**Requirement:**
Reproduce every one of the records below, swapping each "Image resolution" for "Display resolution" and leaving everything else unchanged.
▼
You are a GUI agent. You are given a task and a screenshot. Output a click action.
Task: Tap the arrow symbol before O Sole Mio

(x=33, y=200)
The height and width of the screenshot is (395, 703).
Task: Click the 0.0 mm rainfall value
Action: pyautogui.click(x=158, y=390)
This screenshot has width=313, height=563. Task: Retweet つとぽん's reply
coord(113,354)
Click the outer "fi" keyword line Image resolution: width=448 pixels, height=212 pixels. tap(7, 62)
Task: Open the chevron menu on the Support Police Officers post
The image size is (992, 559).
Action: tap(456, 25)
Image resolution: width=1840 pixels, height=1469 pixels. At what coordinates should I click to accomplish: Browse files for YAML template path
▲
**Expected answer:**
You are a GUI agent. You are given a task and a screenshot. Output a click action.
Task: Tap the arrow symbol before O Sole Mio

(x=33, y=200)
The height and width of the screenshot is (395, 703).
Task: Click the 0.0 mm rainfall value
Action: pyautogui.click(x=158, y=390)
This screenshot has width=313, height=563. Task: Retweet つとぽん's reply
coord(113,354)
Click the outer "fi" keyword line Display resolution: width=448 pixels, height=212 pixels. tap(7, 62)
Task: Open the chevron menu on the Support Police Officers post
The image size is (992, 559).
Action: tap(456, 25)
Display resolution: width=1840 pixels, height=1469 pixels. At what coordinates should I click to accomplish: Browse files for YAML template path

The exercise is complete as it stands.